_How to complete this task_
In the passage about the killing on the beach in Tiburon, where had the awl, solvent containers, and paint been bought?

_Document passage_
══════════════════════════════
A group of joggers discovered the body on the morning of September 26, 1979, on a beach at Blackie's Pasture in Tiburon, California. There was gravel embedded in Vincent's face, suggesting she may have been knocked down in a nearby parking lot. Her attacker began with an awl, inflicting 43 stab wounds in Vincent's chest and back as she tried to escape. The killer then doused her with paint and acetone, and set her on fire, burning her face beyond recognition. Vincent was still alive, however, and even got up and ran 20 ft across the beach before collapsing.

Vincent was then shot once, fatally, in the back of the head. A witness reported seeing a bonfire on the beach shortly after 3 a.m., then a blue van speeding away. An awl, two containers of acetone, and a can of black paint were left at the crime scene, as well as a cigarette lighter. A nearby receipt indicated that the awl, solvent containers, and paint had been purchased the night before from a Woolworth's in San Francisco.
══════════════════════════════
_Supplied records_
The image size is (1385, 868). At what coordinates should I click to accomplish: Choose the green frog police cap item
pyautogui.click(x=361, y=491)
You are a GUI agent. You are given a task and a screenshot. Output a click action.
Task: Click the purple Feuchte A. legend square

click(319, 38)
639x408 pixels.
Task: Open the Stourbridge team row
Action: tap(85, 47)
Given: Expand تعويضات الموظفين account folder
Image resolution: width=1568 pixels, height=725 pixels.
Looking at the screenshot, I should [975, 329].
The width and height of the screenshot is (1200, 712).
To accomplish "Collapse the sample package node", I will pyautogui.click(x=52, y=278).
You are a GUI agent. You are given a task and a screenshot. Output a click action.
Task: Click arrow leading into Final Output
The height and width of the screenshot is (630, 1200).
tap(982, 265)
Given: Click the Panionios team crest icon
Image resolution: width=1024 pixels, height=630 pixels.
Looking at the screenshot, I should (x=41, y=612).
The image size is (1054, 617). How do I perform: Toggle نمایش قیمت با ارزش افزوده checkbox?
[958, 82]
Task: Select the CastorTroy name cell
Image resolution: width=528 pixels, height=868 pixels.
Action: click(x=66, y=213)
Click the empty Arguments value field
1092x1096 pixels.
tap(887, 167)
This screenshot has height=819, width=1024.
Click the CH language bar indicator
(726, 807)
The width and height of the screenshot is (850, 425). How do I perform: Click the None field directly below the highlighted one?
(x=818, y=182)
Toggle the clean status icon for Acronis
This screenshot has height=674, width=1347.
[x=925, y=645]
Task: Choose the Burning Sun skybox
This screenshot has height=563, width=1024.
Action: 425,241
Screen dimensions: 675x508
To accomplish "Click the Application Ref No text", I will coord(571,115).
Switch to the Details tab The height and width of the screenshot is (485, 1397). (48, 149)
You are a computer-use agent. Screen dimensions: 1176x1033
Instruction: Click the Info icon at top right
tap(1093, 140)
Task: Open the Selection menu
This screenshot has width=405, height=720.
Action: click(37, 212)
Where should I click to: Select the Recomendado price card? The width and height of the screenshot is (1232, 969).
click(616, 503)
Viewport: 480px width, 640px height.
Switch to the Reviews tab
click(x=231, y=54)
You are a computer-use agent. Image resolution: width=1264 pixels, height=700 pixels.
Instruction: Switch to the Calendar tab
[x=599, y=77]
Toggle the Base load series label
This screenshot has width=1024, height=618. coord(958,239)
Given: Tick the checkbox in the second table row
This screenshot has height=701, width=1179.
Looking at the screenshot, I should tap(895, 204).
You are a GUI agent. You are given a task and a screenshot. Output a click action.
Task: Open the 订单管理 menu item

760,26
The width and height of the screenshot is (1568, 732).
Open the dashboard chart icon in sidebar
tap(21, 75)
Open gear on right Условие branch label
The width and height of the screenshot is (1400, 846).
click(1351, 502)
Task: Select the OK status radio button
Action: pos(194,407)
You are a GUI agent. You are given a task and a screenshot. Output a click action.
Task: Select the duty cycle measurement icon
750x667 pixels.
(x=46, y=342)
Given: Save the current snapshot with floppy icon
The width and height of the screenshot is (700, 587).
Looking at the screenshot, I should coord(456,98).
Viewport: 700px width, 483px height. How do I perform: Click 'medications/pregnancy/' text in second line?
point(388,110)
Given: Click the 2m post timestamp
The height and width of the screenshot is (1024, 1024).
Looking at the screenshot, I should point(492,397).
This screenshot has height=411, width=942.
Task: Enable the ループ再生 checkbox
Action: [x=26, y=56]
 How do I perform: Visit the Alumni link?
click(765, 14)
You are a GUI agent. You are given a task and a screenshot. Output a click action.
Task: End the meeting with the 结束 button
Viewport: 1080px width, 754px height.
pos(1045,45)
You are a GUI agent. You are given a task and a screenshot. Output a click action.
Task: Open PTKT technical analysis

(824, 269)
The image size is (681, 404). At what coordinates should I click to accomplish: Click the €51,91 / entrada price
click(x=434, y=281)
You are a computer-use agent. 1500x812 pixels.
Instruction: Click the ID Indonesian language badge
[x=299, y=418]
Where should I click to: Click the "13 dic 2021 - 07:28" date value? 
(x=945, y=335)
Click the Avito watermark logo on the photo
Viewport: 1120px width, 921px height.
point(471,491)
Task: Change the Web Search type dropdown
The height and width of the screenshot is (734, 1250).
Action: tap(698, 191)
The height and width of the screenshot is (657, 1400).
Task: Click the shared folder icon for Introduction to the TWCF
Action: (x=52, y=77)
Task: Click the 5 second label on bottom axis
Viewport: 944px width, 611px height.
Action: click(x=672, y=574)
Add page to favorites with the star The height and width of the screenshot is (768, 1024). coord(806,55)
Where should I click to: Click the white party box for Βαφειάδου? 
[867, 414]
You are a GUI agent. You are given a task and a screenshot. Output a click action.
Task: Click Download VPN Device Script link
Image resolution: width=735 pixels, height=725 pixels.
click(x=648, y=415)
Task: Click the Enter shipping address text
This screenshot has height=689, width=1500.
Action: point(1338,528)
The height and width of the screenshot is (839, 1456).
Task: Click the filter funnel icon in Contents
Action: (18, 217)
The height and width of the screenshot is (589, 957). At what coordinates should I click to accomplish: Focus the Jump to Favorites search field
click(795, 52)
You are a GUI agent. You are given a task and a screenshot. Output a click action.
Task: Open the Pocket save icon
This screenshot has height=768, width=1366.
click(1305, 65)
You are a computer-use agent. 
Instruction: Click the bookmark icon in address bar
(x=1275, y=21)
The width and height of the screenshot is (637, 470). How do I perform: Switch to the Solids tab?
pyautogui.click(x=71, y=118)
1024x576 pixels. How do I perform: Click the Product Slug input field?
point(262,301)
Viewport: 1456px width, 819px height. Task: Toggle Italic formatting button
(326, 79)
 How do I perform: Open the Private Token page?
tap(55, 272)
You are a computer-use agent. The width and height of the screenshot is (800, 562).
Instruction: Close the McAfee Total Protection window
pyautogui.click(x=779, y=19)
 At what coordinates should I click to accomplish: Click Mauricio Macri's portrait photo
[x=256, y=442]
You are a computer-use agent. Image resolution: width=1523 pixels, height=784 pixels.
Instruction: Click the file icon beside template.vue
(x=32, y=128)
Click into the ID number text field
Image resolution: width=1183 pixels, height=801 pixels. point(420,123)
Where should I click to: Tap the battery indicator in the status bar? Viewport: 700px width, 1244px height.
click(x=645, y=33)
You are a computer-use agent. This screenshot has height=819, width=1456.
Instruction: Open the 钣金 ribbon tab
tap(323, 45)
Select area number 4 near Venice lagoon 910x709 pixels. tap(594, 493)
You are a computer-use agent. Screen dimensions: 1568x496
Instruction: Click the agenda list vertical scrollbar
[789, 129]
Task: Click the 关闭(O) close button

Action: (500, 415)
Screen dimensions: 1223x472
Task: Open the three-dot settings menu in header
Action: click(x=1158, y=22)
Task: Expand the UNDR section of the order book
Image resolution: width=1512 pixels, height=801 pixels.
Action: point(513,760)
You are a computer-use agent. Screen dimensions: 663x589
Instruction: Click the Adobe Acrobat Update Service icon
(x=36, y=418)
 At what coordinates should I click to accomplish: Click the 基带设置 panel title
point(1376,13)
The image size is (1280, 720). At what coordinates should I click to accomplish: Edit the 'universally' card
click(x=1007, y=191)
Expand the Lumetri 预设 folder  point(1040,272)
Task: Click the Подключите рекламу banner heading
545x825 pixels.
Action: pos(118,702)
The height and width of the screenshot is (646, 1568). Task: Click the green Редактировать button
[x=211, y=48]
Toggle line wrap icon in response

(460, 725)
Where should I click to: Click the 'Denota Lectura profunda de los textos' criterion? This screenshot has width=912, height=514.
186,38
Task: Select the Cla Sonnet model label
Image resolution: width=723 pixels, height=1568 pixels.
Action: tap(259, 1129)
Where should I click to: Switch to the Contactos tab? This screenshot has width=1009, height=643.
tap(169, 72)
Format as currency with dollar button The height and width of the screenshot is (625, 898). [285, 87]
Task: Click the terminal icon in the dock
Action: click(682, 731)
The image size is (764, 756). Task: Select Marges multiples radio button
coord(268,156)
══════════════════════════════
_Completed exercise_
At a Woolworth's in San Francisco, the night before.